Quoted passage
As far as a redesign, I would first get rid of the ICampus, IBuilding, and IFloor interfaces and program against the classes. I would create an interface that declares the GetBrokenRules behavior and have the business classes implement that. Beyond that, it seems to me that a Campus has Buildings and a Building has Floors so I would design it that way instead of collecting these classes into a Facilities class.


Where are your definitions for ICampus, IBuilding and IFloor? Those seem to be integral to IFacilities. Also, you're calling GetBrokenRules() on a List of objects, rather than on the objects themselves.

I'm going to assume that ICampus, IBuilding and IFloor are defined properly and that, for now, the only problem is that you're calling the method on the list. You'll need to enumerate across the List and call that method on each item. Something like:

Campus.ForEach(c => AddToBrokenRulesList(brokenRules, c.GetBrokenRules()));

(You may need the nVentive Umbrella extensions for .ForEach, I don't remember. But there are other ways to enumerate over a List so that's not critical.)

Data extract

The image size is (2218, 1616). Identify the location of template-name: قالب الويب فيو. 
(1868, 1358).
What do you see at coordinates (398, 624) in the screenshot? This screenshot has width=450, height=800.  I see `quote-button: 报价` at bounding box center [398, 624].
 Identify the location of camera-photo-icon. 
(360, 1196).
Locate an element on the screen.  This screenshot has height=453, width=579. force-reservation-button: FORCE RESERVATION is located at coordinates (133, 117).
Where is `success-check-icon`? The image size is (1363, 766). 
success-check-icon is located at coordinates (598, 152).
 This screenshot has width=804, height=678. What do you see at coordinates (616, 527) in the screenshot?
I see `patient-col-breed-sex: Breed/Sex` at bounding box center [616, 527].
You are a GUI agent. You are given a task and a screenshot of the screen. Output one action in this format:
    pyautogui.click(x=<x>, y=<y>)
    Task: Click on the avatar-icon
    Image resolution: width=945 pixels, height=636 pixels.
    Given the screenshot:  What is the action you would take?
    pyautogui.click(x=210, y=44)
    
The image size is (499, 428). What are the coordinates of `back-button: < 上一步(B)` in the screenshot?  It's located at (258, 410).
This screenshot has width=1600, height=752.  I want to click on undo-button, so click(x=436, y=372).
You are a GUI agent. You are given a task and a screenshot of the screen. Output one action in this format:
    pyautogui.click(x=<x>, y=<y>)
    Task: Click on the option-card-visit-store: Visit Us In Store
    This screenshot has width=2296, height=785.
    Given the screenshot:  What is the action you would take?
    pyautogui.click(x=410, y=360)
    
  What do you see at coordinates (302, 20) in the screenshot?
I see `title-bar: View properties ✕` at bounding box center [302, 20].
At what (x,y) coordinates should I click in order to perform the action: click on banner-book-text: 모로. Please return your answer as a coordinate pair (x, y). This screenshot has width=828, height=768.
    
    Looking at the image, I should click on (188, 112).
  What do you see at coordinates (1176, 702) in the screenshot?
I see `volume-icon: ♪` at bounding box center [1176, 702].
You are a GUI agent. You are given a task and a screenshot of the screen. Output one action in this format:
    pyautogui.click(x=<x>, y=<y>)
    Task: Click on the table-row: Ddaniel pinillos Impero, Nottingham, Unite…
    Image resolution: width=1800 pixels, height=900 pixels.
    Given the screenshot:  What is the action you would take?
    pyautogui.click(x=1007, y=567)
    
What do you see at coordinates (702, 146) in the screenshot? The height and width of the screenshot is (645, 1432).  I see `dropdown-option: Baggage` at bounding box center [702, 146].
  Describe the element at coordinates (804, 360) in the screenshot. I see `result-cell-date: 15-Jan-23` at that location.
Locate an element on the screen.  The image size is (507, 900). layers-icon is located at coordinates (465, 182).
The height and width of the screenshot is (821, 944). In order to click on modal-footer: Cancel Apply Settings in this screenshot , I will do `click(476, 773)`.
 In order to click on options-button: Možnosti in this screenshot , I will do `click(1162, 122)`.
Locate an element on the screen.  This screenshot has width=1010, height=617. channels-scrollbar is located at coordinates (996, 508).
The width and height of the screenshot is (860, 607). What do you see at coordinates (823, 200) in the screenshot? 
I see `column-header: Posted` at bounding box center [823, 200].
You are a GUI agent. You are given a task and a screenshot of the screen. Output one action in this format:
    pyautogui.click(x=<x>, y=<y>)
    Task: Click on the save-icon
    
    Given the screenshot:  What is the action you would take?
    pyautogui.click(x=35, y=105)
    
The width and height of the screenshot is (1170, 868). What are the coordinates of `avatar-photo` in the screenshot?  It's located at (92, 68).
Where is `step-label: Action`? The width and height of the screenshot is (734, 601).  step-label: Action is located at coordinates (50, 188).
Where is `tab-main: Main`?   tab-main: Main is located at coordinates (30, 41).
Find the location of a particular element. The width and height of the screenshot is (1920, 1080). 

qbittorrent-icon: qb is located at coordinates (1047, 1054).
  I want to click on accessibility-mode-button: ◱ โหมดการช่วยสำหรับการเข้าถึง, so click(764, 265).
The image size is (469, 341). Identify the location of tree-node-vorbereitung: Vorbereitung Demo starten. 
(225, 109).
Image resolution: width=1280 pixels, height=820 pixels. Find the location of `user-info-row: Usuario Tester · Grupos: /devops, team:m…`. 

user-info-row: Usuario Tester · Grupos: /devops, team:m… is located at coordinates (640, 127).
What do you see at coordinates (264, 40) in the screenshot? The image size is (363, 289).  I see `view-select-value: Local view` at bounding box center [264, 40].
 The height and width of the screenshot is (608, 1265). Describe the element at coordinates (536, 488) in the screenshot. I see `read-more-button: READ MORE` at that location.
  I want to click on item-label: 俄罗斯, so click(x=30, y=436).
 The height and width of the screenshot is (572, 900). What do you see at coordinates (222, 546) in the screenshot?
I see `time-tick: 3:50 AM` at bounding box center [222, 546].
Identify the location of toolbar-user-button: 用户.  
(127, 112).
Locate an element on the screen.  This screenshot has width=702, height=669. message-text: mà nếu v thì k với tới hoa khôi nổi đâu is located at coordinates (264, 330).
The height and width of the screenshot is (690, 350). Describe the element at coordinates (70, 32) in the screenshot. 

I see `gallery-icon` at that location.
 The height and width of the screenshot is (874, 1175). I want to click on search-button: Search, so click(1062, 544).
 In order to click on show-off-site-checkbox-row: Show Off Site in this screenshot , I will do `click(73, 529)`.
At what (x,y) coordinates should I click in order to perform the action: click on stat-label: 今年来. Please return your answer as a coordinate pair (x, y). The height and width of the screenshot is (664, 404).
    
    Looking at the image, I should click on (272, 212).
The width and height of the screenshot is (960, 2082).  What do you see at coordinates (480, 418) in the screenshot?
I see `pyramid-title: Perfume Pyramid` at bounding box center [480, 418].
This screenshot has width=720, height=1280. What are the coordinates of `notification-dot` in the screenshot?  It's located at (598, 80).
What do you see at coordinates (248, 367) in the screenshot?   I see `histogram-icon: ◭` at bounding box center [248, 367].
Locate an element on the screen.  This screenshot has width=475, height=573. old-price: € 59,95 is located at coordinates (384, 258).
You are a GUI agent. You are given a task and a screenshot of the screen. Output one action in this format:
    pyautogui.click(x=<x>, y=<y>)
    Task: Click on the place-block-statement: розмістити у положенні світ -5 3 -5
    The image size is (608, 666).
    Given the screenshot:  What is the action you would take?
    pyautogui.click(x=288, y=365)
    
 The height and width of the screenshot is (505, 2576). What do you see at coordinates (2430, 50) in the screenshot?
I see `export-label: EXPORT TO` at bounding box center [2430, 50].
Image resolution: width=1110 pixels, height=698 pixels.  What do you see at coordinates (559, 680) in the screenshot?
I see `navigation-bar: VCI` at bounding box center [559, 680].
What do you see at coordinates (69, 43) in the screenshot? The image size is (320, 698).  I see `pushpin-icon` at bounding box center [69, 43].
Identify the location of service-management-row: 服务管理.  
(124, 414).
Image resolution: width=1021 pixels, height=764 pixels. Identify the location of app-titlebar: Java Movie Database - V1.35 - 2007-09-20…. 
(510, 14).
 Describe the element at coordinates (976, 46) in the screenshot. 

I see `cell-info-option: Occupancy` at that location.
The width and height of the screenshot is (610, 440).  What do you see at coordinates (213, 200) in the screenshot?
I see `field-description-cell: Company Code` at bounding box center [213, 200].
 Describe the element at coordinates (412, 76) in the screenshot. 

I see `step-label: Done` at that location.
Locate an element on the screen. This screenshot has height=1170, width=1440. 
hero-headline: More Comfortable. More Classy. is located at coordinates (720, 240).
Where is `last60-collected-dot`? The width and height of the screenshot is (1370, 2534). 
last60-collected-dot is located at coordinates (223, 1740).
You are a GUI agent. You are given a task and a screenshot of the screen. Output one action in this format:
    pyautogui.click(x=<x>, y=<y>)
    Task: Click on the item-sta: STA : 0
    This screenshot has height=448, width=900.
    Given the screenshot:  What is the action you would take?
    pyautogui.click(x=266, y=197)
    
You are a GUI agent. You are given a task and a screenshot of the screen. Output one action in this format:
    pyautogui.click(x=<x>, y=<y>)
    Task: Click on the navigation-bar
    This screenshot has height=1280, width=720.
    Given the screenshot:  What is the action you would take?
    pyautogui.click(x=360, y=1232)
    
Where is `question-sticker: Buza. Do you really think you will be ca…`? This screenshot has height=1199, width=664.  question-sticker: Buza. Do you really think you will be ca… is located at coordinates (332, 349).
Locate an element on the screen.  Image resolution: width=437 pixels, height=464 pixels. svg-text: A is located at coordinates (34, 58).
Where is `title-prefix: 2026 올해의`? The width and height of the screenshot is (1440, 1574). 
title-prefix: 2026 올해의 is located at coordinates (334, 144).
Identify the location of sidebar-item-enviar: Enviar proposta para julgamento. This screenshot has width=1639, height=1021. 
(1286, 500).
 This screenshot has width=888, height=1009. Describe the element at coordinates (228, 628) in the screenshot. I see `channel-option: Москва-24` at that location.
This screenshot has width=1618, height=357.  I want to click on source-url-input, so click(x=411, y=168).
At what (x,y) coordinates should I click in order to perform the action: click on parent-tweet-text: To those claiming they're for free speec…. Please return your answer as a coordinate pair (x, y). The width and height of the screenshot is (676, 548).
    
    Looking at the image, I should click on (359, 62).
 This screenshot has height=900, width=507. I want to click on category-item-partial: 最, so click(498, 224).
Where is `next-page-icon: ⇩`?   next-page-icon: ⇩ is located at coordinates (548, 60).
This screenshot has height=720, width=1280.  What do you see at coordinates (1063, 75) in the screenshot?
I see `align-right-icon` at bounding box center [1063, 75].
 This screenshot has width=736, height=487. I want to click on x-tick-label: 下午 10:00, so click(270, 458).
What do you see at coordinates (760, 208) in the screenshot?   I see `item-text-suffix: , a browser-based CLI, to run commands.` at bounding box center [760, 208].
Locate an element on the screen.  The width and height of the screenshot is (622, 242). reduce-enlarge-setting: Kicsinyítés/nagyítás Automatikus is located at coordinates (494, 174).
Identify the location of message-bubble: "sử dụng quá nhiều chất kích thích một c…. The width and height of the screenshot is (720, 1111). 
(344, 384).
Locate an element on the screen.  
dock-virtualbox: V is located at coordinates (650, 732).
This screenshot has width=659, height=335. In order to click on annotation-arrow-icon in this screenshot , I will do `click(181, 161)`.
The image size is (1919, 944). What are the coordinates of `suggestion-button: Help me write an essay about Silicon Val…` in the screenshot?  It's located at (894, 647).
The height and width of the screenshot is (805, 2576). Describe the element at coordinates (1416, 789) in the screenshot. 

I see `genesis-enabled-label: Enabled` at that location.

Activity
Reproduce part of the programming discussion word for word, starting at the words that contain "Where are your" and ending after "that's not critical.)". The lines above have no connection to the programming discussion.

Expected answer
Where are your definitions for ICampus, IBuilding and IFloor? Those seem to be integral to IFacilities. Also, you're calling GetBrokenRules() on a List of objects, rather than on the objects themselves.

I'm going to assume that ICampus, IBuilding and IFloor are defined properly and that, for now, the only problem is that you're calling the method on the list. You'll need to enumerate across the List and call that method on each item. Something like:

Campus.ForEach(c => AddToBrokenRulesList(brokenRules, c.GetBrokenRules()));

(You may need the nVentive Umbrella extensions for .ForEach, I don't remember. But there are other ways to enumerate over a List so that's not critical.)